Text ▸
--- BEGIN ---

Tips for Running Streaming Apps inside Databricks

This guide explains some pointers for developing production quality Spark Streaming applications in Databricks Notebooks. Mainly, we will focus on the following issues you may come across while developing these applications:

  • Serialization Issues
  • Checkpoint Recovery Issues

Notebooks allow for a great development environment. Users can iterate on their code as quickly as it takes to run a single cell. Once the development cycle is over, the notebook can easily be transferred into a production workload using “Jobs”.

This development process can become tedious however, more so for Spark Streaming applications. The following section describes tips on how to overcome one of the most common issues users hit when developing Spark Streaming applications: NotSerializableException

Serialization Issues

When developing Spark applications, it is common to hit a stacktrace like below:

org.apache.spark.SparkException: Task not serializable
  at org.apache.spark.util.ClosureCleaner$.ensureSerializable(ClosureCleaner.scala:304)
  at org.apache.spark.util.ClosureCleaner$.org$apache$spark$util$ClosureCleaner$$clean(ClosureCleaner.scala:294)
  at org.apache.spark.util.ClosureCleaner$.clean(ClosureCleaner.scala:122)
  at org.apache.spark.SparkContext.clean(SparkContext.scala:2058)
  ...

--- END ---

Work to complete ▸
[1] Which two issues does the Databricks streaming guide say it mainly focuses on?
[2] Please copy the Databricks streaming guide word for word, from "This development process" up to and including "at org.apache.spark.SparkContext.clean(SparkContext.scala:2058)".
The entries that come next are from a different source than the Databricks streaming guide.

Record extracts ▸
--- BEGIN ---

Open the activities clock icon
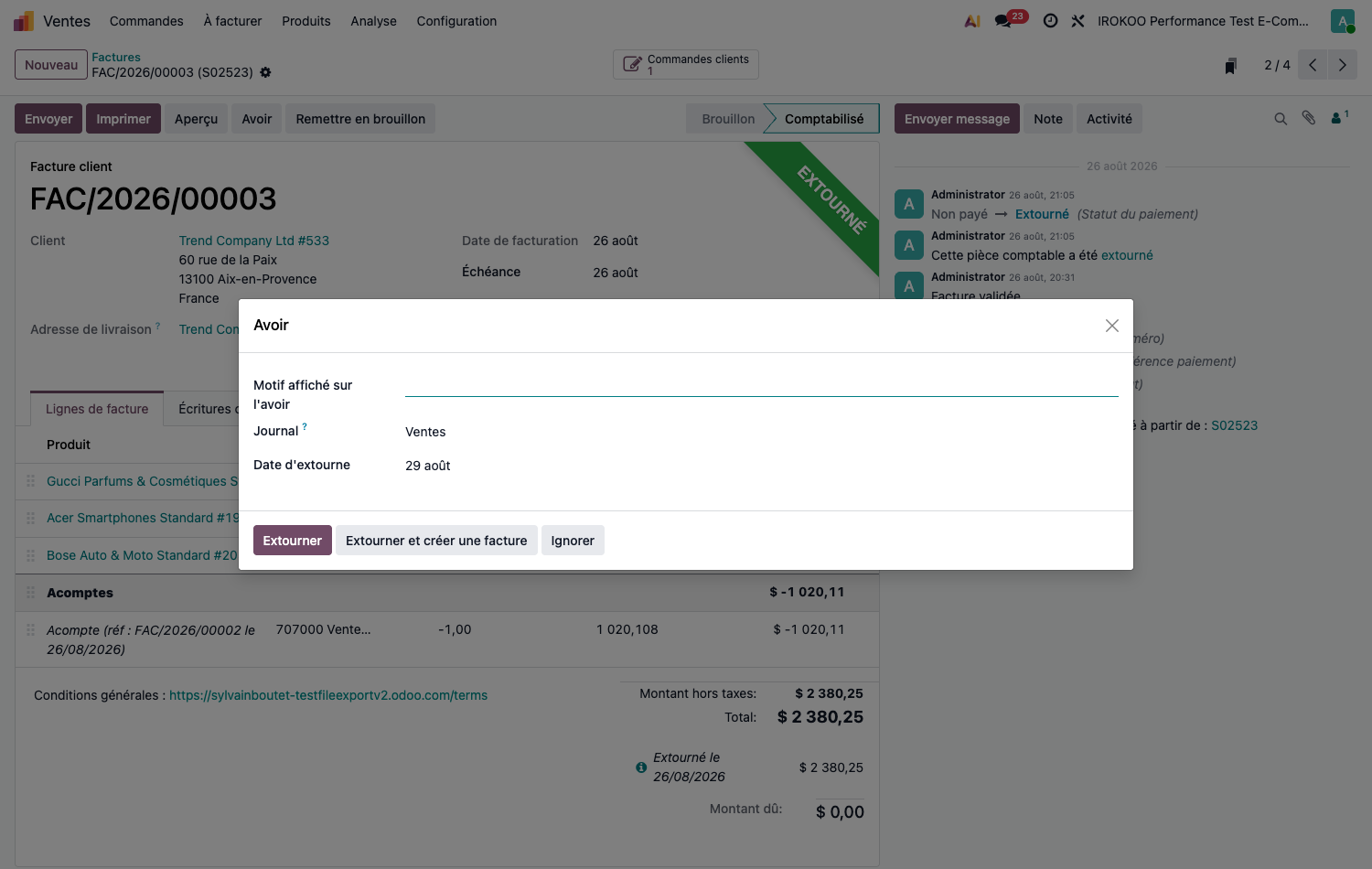 click(x=1050, y=20)
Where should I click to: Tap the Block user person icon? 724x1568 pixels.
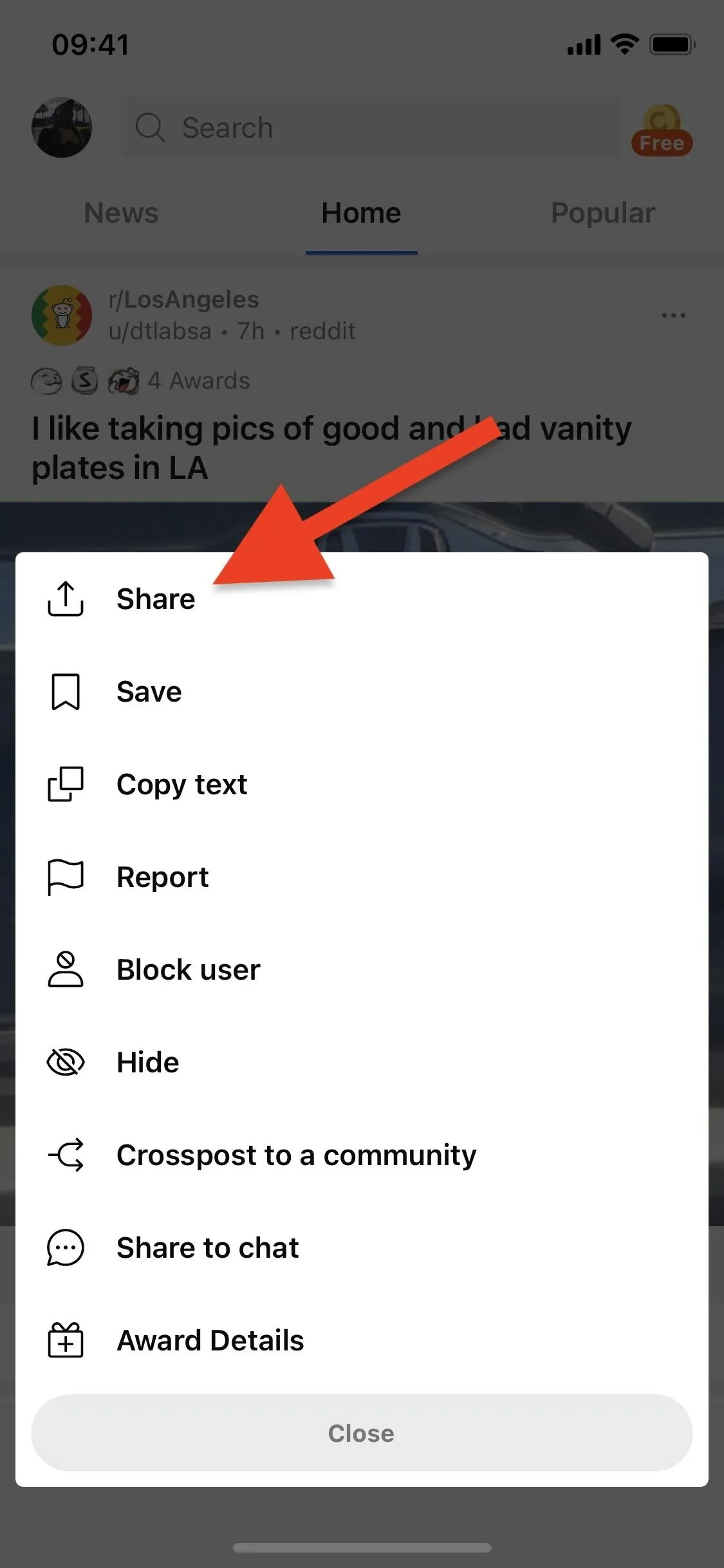point(66,969)
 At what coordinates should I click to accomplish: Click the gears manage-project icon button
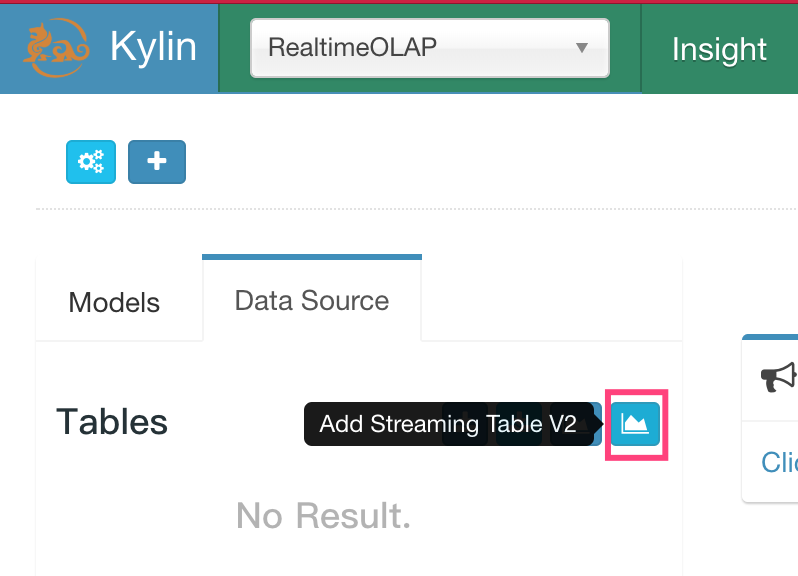pyautogui.click(x=91, y=162)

--- END ---

Answers to the tasks ▸
[1] Serialization issues and checkpoint recovery issues.

[2]
This development process can become tedious however, more so for Spark Streaming applications. The following section describes tips on how to overcome one of the most common issues users hit when developing Spark Streaming applications: NotSerializableException

Serialization Issues

When developing Spark applications, it is common to hit a stacktrace like below:

org.apache.spark.SparkException: Task not serializable
  at org.apache.spark.util.ClosureCleaner$.ensureSerializable(ClosureCleaner.scala:304)
  at org.apache.spark.util.ClosureCleaner$.org$apache$spark$util$ClosureCleaner$$clean(ClosureCleaner.scala:294)
  at org.apache.spark.util.ClosureCleaner$.clean(ClosureCleaner.scala:122)
  at org.apache.spark.SparkContext.clean(SparkContext.scala:2058)